Ma non è solo il Pcb a preoccupare le autorità provinciali: “La vasca della discarica – si legge nel testo dell’ordinanza – è piena di percolato fino al livello prossimo alla superficie” perché la Ve-part non lo sta smaltendo, nonostante le diffide e le segnalazioni all’autorità giudiziaria. Che fino ad ora non sembrano aver avuto seguito. Una gestione, quella dei fratelli Colucci, che “non dà alcuna garanzia riguardo alla tenuta della barriera di confinamento” del percolato, misurato dall’Ufficio rifiuti a meno di mezzo metro dal piazzale sovrastante e dai canali agricoli.
A minacciare l’ambiente è un liquido scuro, distillato di scorie della chimica e della siderurgia interrate in una delle prime discariche di rifiuti tossico-nocivi autorizzate dalla Regione Lombardia nel 1982: fango galvanico (cromo esavalente), fango da acidi (cromico e solforico), da abbattimento fumi, acque di verniciatura e tintoria, morchie oleose, terre di fonderia e di bonifiche, fanghi da impianti di trattamento chimico-fisico. Rifiuti industriali pericolosi che vengono da lontano.

#### Attività da svolgere:
• A. Elenca tutti i tipi di rifiuti che il testo sulla discarica indica come interrati nella discarica autorizzata nel 1982.
• B. Per favore, riprendi il testo sulla discarica e proseguilo subito dopo la sua ultima frase.
I record provengono da una fonte diversa dal testo sulla discarica.

Voci elencate in un dataset:
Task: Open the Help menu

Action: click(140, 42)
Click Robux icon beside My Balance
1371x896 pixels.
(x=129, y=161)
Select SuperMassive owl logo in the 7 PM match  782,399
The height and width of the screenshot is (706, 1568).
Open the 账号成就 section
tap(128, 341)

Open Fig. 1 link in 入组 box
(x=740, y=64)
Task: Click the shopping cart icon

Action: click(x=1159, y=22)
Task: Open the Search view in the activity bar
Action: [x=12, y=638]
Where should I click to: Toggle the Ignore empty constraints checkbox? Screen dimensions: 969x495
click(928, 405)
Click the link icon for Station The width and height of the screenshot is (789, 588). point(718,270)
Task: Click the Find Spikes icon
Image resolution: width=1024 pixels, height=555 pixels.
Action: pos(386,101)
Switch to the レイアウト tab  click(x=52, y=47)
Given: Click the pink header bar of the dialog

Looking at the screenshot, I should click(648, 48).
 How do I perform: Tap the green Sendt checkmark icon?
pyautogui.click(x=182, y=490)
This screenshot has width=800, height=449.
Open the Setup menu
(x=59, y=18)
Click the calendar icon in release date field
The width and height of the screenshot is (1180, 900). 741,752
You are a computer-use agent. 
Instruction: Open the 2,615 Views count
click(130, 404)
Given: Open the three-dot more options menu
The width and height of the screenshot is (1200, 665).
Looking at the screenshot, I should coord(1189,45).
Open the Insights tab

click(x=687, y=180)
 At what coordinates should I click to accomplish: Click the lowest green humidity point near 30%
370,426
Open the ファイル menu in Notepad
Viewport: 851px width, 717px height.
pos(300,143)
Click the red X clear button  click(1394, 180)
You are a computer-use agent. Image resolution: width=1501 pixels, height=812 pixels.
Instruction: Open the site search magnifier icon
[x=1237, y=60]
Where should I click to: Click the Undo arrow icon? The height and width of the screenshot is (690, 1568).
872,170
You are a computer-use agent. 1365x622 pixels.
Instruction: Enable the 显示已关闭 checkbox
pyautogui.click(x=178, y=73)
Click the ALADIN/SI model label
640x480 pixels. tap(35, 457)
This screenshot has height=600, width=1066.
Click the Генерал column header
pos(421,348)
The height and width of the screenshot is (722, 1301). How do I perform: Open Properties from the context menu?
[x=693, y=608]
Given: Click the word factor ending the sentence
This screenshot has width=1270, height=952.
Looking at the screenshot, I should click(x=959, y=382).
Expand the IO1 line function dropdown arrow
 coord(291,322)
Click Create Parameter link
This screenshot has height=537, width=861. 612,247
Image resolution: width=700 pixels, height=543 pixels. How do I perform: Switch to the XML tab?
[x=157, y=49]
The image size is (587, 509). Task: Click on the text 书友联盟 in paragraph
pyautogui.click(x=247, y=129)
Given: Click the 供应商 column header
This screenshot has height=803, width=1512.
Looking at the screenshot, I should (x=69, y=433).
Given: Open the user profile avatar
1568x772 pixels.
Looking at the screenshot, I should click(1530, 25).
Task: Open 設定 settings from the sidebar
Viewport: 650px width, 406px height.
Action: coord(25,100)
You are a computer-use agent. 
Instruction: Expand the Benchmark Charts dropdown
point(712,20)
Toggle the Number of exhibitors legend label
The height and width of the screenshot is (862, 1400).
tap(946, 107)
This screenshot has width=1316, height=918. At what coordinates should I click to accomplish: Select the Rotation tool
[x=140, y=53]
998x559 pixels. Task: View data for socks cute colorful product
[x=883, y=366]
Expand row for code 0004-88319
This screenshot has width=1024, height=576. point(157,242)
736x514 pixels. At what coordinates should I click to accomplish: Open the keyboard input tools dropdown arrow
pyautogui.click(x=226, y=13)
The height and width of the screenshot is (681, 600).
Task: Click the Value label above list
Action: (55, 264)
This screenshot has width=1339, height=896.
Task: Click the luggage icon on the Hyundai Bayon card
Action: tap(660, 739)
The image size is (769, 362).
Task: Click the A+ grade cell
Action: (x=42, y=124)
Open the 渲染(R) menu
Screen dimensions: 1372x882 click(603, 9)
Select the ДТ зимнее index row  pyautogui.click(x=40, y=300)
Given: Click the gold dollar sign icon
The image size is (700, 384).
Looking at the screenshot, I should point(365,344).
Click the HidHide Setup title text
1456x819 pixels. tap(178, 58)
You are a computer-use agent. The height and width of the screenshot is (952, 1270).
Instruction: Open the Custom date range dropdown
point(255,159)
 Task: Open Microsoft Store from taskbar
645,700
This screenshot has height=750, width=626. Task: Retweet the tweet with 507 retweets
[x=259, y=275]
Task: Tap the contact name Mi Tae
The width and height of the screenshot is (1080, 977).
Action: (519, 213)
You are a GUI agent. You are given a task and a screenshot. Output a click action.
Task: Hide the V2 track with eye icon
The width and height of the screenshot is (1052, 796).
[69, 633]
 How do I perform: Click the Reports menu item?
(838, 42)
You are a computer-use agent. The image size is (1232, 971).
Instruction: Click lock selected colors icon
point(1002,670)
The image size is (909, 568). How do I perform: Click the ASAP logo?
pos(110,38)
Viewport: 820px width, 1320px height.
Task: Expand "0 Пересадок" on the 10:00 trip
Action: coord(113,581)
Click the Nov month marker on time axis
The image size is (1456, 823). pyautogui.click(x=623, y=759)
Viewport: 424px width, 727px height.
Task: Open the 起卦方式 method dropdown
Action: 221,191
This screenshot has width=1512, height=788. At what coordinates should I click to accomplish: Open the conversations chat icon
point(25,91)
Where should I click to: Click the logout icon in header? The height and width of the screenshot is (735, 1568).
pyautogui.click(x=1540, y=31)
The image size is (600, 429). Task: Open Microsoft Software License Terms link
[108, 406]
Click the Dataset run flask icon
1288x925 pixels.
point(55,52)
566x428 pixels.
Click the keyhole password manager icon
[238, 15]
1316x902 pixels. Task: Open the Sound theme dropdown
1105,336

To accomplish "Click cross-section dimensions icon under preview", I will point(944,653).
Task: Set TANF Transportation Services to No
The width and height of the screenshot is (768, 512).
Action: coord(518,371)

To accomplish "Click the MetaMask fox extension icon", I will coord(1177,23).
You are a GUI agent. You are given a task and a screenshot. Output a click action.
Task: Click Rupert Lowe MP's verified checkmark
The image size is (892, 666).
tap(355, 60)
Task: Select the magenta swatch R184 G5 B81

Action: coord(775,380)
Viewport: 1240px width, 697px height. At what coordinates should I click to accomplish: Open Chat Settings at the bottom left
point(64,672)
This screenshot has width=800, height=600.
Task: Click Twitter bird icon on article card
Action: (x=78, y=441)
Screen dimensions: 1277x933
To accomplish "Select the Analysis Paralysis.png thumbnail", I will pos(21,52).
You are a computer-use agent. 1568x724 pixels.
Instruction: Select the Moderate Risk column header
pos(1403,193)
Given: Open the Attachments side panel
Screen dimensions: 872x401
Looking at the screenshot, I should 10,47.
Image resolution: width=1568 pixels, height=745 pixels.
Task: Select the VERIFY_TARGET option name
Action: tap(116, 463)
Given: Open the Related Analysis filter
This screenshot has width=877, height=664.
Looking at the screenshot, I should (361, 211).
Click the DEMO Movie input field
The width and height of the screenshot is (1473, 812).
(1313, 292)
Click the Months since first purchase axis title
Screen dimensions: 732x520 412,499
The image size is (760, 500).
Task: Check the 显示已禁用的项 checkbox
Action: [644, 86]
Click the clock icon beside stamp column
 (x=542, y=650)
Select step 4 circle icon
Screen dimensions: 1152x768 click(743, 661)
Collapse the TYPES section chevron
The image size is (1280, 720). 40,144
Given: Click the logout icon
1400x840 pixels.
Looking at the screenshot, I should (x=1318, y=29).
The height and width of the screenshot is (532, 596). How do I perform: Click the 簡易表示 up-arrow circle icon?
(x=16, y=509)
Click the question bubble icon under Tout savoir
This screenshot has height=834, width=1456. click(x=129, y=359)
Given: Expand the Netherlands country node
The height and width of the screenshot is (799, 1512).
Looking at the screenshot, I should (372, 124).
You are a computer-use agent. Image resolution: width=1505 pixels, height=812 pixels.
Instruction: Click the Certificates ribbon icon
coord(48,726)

#### Le risposte:
• A.
- fango galvanico (cromo esavalente)
- fango da acidi (cromico e solforico)
- fango da abbattimento fumi
- acque di verniciatura e tintoria
- morchie oleose
- terre di fonderia e di bonifiche
- fanghi da impianti di trattamento chimico-fisico

• B.
Per tutti gli anni ’80 la discarica è stata la “fossa nera” della società Ecoservizi di Andrea Calubini, consigliere della Compagnia delle Opere lombarda e operatore tra i più esperti nello smaltimento dei rifiuti speciali (tuttora proprietario dell’area tramite la holding Intergreen Spa che nel ’99 ha affidato la discarica cessata alla Ve-part). La sua Ecoservizi fino al 2004 smaltiva da sola un quarto dei rifiuti industriali d’Italia e ora è di proprietà della Systema Ambiente dell’avvocato Manlio Cerroni, il ras della “monnezza” romana arrestato lo scorso 9 gennaio per traffico di rifiuti, che a Brescia ha la sua costellazione di società per i rifiuti pericolosi.
Per capire il peso della Ecoservizi di Calubini – che quella discarica ha riempito – basta ricordare la gara, vinta al ribasso nel 1988 contro colossi come Montedison ed Enichem, per aggiudicarsi lo smaltimento dei rifiuti della Karin B, la “nave dei veleni” intercettata e rispedita indietro da Port Koko in Nigeria con a bordo i rifiuti tossici italiani.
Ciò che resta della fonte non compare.